Regardless of what people offer it should be captured in the appropriate tool. Some information will be in both the timeline and the cause-and-effect analysis. A diagram may contain a drawing of the part. The timeline may contain some history about the part and when it failed. The cause-and-effect analysis will contain the causes of why the part failed. The facilitator’s role is to keep the group focused on the three basic questions and organize all the information into its appropriate location(s). Following are some notes about the three investigation tools.
- Capture the Timeline A timeline defines the chronological order of occurrences for a given issue. A timeline is also referred to as a sequence of events. The simplest way to create a timeline is in a table format with the headers Date, Time and Description. Each entry on a timeline corresponds to a specific date and time. The entries on a timeline are much easier to collect and read if they are captured as short phrases instead of complete sentences. Long entries are easier to read if they are broken out sequentially and entered below the previous entry. The timeline shows what happened at a specific date and time, but it does not explain why it happened. A timeline is dependent on time while a cause-and-effect analysis is depended on causes (why questions). The timeline entry may be “9:05AM, Valve opened”, but the causes of why the valve was opened are located in the cause-and-effect analysis. The timeline is always a vertical table of information while the cause-and-effect analysis (ThinkReliability Cause Map) branches out in different directions. Larger issues always have a timeline. The background information can also be added to the timeline instead of written as a separate paragraph. Many companies include a background write-up, but the timeline is a simpler format that makes updates and edits much easier to do. The time scale on a timeline can be years, days, hours, minutes or seconds. The time scale can also change throughout the timeline as long as each entry is placed in the proper chronological order. A timeline can be a very effective tool in investigation, but it’s not needed every time. The timeline complements a thorough cause-and-effect analysis, it doesn’t replace it. Many organizations consider a timeline the analysis of the failure – the timeline is their “investigation tool.” Simply identifying the sequence of events doesn’t explain the cause-and-effect relationships which are fundamental to a complete failure analysis. When investigating a problem, a timeline will always have a corresponding cause-and-effect analysis.

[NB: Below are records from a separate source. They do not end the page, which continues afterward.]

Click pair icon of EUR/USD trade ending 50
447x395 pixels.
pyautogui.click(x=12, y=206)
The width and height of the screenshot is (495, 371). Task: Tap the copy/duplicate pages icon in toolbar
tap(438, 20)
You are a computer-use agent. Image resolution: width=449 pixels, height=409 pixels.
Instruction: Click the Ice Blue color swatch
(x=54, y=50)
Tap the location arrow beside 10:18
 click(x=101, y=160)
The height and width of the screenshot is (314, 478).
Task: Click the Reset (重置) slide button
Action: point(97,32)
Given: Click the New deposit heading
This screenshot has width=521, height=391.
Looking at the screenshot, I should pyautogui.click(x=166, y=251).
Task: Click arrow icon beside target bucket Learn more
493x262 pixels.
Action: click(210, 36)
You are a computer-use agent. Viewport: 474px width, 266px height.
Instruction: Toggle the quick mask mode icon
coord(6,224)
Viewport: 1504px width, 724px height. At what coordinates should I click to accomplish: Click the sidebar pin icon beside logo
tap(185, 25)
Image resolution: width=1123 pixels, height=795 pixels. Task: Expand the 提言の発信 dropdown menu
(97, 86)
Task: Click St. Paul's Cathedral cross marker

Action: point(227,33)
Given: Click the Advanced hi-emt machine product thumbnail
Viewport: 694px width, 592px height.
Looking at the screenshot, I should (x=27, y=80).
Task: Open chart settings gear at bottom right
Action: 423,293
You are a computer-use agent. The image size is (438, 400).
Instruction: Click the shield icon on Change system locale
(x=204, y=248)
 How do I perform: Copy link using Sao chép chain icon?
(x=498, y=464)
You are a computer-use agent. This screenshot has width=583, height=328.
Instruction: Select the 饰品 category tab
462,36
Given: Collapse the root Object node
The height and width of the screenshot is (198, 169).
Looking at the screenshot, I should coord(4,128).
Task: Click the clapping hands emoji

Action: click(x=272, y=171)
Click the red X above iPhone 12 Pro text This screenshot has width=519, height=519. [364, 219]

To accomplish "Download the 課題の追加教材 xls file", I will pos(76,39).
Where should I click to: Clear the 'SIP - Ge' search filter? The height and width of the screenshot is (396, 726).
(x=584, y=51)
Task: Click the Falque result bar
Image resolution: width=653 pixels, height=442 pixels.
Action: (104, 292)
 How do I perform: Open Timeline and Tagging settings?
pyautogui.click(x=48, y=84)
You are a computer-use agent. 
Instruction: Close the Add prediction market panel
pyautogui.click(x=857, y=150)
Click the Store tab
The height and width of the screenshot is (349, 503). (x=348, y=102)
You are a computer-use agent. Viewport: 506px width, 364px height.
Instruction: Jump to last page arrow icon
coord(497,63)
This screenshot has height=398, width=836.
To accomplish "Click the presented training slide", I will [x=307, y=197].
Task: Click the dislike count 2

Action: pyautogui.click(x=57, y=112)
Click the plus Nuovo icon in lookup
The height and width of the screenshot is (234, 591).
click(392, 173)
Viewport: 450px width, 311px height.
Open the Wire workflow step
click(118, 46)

- Use Diagrams, Drawings & Photos Visual tools such as diagrams, drawings, sketches and photographs give everyone a common view of the issue. Without these, everyone has their own mental picture of the failure. A simple sketch on paper or a dry erase board immediately provides the group with a picture that everyone can edit, improve, point at and comment on. Don’t overlook the importance of a simple sketch. People are sometimes concerned about their artwork, but even a simple sketch can significantly improve the information exchange. The more detail that’s added to a drawing, the more specific the discussion can be. Mechanical drawings and diagrams from manuals or the original equipment manufacturers are also important during the investigation to improve on the accuracy of a sketch. Photographs can also be very helpful because they can accurately capture consequences of the failure. Photographs provide a huge amount of context and detail in an investigation. A picture can significantly improve the amount of information conveyed about a failure. Digital cameras allow people to take plenty of pictures so that the most relevant can be selected. Digital photos can also be added directly to the electronic record as the investigation progresses.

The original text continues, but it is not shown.